>>>>
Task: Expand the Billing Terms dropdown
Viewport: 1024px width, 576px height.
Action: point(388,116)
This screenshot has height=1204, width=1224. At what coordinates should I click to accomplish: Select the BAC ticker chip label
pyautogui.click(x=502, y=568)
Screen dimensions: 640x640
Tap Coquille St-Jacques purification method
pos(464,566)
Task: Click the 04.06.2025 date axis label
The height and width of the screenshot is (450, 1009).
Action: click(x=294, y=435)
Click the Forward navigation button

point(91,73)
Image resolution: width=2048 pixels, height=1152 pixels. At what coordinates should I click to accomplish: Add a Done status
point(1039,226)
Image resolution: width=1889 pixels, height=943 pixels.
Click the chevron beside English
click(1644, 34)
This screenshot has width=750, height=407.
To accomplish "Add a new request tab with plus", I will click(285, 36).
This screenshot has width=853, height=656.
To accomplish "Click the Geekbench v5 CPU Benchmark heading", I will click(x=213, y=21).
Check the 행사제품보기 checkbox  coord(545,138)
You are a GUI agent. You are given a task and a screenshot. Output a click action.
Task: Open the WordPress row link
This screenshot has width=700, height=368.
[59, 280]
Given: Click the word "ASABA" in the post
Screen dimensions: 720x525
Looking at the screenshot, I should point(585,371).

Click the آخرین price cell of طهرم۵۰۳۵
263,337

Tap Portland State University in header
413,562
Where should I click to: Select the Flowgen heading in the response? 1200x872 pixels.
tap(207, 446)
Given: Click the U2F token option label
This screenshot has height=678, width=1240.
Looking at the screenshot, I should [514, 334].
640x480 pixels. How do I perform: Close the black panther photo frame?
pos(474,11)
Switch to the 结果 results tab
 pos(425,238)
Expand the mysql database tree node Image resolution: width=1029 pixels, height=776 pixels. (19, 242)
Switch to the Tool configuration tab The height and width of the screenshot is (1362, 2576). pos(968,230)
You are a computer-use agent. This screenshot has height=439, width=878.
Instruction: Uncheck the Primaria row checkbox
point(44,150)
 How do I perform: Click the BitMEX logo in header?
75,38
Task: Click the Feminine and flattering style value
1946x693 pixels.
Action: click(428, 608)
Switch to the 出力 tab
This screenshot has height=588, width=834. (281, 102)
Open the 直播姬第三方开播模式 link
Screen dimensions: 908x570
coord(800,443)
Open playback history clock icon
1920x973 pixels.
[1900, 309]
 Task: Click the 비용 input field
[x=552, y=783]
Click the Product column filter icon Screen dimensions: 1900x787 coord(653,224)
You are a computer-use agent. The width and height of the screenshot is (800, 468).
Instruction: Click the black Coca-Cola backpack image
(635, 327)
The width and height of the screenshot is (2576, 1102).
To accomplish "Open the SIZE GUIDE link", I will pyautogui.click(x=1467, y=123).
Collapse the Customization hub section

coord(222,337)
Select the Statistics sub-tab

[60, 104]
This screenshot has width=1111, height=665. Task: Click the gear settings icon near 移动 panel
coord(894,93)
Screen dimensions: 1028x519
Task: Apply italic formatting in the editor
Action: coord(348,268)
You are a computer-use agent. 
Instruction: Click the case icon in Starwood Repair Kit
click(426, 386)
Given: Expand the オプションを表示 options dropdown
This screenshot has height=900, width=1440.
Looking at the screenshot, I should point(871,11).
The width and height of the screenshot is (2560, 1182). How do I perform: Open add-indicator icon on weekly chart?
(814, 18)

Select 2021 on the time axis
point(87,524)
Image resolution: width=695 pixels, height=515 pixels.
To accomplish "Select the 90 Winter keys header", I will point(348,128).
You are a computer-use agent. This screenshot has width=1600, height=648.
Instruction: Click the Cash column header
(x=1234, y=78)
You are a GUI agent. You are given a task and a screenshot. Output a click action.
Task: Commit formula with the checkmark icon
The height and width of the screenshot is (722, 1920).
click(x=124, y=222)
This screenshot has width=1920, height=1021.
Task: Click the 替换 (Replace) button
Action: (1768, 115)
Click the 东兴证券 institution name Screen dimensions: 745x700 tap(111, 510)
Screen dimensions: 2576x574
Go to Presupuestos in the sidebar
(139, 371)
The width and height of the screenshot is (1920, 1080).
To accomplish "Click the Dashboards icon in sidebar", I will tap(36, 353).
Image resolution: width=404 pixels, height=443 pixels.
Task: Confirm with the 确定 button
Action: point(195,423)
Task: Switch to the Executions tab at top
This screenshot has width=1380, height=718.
<<<<
Directions: Can you write out, verbatim, the records from the line containing "has width=1600, height=648." through the end of the records?

Solution to the problem:
You are a computer-use agent. This screenshot has width=1600, height=648.
Instruction: Click the Cash column header
(x=1234, y=78)
You are a GUI agent. You are given a task and a screenshot. Output a click action.
Task: Commit formula with the checkmark icon
The height and width of the screenshot is (722, 1920).
click(x=124, y=222)
This screenshot has width=1920, height=1021.
Task: Click the 替换 (Replace) button
Action: (1768, 115)
Click the 东兴证券 institution name Screen dimensions: 745x700 tap(111, 510)
Screen dimensions: 2576x574
Go to Presupuestos in the sidebar
(139, 371)
The width and height of the screenshot is (1920, 1080).
To accomplish "Click the Dashboards icon in sidebar", I will tap(36, 353).
Image resolution: width=404 pixels, height=443 pixels.
Task: Confirm with the 确定 button
Action: point(195,423)
Task: Switch to the Executions tab at top
This screenshot has width=1380, height=718.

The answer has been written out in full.